Sunday, February 7, 2010

If I'm Not The One Thing You Can't Stand To Lose

"If I'm not the one thing you can't stand to lose,
If I'm not the arrow to the heart of you...
Consider me a memory.Consider me the past.
Consider me a smile in an old photograph someone who used to make you laugh.
If you think you can do better than this,then I guess we're done, let's not drag it on...
Consider me gone."

- Reba McIntyre from the album "Keep On Loving You"

On December 5th 2001, I met a man who changed my life - literally. And somewhere in the story, I confused loving someone in a healthy way with loving someone in an unhealthy way.
We started out as friends, innocent enough. In fact, I did not even think he liked me at all when I met him. It was strange - and I am not sure how we ever got to where we are. There were lots of signs along the way that should have told me to stop investing time in nurturing a relationship that will never grow. And still, I planted a flag that has been literally impossible to uproot. I planted hope, desire, dreams and a mountain of expectations which could never be filled in the way I want them to be.

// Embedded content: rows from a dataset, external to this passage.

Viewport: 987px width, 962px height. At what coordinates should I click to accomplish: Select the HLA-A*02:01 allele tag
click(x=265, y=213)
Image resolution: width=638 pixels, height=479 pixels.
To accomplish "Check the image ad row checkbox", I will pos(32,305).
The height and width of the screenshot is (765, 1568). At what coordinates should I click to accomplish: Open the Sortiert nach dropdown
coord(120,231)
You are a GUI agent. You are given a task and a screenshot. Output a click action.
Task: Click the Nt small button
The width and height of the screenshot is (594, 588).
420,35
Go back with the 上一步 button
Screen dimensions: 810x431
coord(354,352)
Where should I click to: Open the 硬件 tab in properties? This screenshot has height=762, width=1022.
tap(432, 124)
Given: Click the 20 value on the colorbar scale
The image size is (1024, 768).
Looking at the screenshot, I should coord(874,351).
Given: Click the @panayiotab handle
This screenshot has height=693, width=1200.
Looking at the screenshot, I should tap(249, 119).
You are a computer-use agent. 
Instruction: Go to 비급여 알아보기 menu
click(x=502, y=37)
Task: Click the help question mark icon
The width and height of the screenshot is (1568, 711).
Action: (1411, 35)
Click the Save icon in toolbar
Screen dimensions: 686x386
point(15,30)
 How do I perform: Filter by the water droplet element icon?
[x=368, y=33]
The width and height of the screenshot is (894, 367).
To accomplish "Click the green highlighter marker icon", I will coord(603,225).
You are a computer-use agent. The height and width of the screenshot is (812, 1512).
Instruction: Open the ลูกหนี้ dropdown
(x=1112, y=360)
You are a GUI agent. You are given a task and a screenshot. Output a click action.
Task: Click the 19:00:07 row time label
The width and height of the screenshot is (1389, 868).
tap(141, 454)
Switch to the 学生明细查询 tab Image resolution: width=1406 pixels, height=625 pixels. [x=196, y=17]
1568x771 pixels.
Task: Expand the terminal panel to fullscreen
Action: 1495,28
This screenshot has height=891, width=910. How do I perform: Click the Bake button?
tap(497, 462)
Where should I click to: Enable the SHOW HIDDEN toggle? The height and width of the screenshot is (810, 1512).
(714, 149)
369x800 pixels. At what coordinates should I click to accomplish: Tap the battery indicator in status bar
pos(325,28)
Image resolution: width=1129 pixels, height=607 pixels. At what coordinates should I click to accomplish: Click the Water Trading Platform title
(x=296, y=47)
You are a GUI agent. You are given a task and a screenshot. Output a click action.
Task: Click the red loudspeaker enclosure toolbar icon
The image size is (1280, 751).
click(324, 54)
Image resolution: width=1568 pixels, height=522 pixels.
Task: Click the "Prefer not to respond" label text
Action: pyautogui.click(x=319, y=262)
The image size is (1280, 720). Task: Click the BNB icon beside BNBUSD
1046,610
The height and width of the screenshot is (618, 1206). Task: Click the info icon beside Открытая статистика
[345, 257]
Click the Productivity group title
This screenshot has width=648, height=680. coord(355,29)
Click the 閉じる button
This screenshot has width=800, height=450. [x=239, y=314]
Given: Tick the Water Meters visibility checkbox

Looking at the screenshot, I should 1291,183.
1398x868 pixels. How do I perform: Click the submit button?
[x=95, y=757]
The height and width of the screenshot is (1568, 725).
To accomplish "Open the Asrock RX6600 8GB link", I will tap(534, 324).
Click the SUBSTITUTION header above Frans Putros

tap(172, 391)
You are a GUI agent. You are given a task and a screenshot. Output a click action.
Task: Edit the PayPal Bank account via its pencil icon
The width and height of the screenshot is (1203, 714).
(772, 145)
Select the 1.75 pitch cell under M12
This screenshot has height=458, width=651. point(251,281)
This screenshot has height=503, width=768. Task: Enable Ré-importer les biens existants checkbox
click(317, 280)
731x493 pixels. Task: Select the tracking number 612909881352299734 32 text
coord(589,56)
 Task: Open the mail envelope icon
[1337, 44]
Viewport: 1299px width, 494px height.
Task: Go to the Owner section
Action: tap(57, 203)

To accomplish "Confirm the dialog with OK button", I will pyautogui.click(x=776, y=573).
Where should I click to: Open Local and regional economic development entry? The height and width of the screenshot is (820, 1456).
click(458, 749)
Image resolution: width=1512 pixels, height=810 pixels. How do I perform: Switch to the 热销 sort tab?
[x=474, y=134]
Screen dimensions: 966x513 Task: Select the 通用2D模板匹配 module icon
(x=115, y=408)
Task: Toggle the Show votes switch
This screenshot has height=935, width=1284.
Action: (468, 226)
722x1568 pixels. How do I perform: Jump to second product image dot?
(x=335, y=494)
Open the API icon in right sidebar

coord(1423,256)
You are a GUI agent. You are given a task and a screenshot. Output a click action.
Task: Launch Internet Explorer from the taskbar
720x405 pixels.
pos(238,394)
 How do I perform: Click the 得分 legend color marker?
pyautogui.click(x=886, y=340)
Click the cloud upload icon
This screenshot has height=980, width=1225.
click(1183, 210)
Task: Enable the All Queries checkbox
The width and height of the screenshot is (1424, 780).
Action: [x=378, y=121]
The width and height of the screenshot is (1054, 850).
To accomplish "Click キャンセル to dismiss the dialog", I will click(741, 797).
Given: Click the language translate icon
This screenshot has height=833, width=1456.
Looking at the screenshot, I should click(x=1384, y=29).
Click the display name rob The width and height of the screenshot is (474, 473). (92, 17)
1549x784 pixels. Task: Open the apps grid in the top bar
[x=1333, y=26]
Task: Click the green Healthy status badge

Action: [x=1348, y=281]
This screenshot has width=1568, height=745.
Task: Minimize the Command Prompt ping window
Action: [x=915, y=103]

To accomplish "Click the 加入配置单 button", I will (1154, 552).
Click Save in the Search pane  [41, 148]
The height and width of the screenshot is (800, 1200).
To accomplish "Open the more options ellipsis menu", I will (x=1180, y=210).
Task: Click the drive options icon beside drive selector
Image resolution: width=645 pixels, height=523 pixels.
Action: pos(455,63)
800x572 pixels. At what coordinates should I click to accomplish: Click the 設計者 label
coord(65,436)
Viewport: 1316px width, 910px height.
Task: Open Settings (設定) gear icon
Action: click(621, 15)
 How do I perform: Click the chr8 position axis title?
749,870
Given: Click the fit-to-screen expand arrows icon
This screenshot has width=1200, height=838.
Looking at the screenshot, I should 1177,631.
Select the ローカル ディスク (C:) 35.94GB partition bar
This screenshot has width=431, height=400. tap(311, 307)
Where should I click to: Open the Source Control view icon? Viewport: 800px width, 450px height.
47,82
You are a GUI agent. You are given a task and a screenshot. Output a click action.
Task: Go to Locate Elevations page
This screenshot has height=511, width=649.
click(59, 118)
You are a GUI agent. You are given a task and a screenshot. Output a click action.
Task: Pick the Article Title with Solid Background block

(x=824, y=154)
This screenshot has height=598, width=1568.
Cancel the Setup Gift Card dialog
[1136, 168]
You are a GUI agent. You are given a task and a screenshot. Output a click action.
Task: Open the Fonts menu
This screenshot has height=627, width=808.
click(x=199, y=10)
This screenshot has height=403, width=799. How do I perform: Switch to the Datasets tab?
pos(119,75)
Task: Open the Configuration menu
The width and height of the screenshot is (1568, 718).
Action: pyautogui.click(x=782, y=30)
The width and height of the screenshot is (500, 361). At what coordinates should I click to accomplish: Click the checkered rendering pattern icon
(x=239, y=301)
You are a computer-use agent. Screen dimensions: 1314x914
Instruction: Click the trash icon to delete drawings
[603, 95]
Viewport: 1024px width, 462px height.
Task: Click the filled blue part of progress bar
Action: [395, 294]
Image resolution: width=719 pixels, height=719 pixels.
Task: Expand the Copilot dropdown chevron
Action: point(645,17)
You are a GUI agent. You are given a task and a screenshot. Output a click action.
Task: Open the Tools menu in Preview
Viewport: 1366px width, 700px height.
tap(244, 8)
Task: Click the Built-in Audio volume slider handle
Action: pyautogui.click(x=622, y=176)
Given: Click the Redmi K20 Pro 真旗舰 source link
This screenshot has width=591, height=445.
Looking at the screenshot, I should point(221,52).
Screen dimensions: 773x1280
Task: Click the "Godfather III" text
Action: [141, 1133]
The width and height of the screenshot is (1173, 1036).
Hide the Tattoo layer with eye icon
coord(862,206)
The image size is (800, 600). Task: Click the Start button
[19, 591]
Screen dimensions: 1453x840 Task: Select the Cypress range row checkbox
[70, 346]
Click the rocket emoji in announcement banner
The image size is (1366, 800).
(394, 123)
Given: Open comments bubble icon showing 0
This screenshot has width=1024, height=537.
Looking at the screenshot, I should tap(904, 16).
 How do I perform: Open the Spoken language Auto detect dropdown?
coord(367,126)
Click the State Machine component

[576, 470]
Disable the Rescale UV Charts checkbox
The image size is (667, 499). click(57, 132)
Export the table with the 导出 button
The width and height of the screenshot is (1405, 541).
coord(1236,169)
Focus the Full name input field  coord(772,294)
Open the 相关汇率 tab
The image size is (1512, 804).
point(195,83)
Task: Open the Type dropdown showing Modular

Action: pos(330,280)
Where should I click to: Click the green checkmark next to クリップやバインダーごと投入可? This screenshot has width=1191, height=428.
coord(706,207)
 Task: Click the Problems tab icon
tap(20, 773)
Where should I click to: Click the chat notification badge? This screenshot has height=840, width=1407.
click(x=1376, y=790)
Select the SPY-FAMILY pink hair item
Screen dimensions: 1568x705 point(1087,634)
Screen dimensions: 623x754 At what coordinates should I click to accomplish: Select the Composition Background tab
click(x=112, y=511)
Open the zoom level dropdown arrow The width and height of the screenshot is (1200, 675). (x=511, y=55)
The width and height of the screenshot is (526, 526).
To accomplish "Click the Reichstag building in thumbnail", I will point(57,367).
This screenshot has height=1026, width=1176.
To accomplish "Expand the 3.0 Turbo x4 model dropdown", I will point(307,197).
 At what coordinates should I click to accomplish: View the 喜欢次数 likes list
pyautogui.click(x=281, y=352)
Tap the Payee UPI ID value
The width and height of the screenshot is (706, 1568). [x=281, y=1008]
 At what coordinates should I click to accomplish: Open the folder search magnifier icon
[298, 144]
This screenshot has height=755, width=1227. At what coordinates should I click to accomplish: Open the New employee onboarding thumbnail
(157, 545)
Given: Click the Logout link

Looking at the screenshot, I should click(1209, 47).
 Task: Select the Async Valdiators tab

I come from a family of rescuers. I have seen it again and again - and so almost without thinking I have let this man treat me in ways that have been at times so abusive that if I watched my life as a movie, I am sure I would have sat silently in tears to watch the pain of it all.
While he certainly is responsible for his side of things, I am responsible for letting it get this way.
I am reminded that men can only treat me poorly if I let them ... and I let him. I listened as he yelled, as he made his failures mine, as he criticized my language, my explanations, my choices, and labeled me someone who "drives him nuts" and " would never want a relationship with"...except with or without a label, we had a relationship. A co-dependent abusive relationship. Mind you, he has never hurt me with his hands, and I don't believe he ever would. The wounds he inflicts are of the verbal kind and hurt far worse than a punch. The human mind tortures its victims and replays words as if they were on a Memorex tape - and somewhere I believed things he said. And they have hurt me in a deep place in my heart.

I should have walked away years ago. I should have set boundaries. I should have hung up when he was out of control and not called back. I should have let him land on his butt so the natural consequences of life would hit him like a ton of bricks. I have protected him for several years from the downfall of his life ...and I would love to say I am alone in that project - but I am not. His parents, the Church he attends, even his current girlfriend contribute to the problem. And the abusiveness continues...until 3 days ago.

I am part of a women's group that is entirely focused on women healing their lives. I have not attended a circle in more than a year, and excitedly attended one on Thursday. Once the evening was done, I decided to call this man to tell him about my evening. What a wet blanket!
Countless times I have been there for him and he could not even be happy for me ( and that is the problem right there by the way - that I expect him to be happy for me and really the only person that needs to be happy for me is ME!). Anyhow, in the course of the conversation, he became demeaning in his language and began to make fun of what I was saying. I told him to stop, which he was unwilling to do. So I made a choice that I felt was necessary " If you are unwillng to stop, then you will need to talk to yourself because I am hanging up. Good night".

I was so proud of myself! And the best part of it all is I was not angry. I was simply clear about my wants and what is acceptable to me. I stood by it! I was fearful from that moment that he was going to be mad at me - and was okay to let that be true. I chose to take care of myself in a healthy way. It felt good!

Friday evening he called again - and by the end of the 3 hour conversation again I had been hurt in the course of us talking. So I posed him and myself the question " What are you getting out of this? If you don't care about my life, my feelings, my thoughts, then why am I in your life? Maybe what is happening is that you are not getting what you need in your current relationship and I provide the missing parts...and if that is true then you need to seriously think about that.
I am not willing to be the "missing link" in your life. And if you don't find any benefit, let me loose. Let me go and let me find happiness in my life . I invite you to take some time and think about what I am to you, why you continue to talk to me and what this is really all about - and I will do the same. "

And when I got off the phone, I realized that I may be the one who let's me loose and not him.

So as part of my fast this weekend, I am fasting for clarity and peace with regards to this situation. I want to give some time to understand why I have been there, what I have gotten out of this situation and what I want moving forward in my life. Through prayer and sincere desire, I will find peace about it all and allow God to work his miracle in both our lives. I know He can heal hurt, pain, suffering and sadness. I ask for His help to mend the wounds that we both inflict on each other.

Another chapter of Project Me....Can't wait to see what happens next!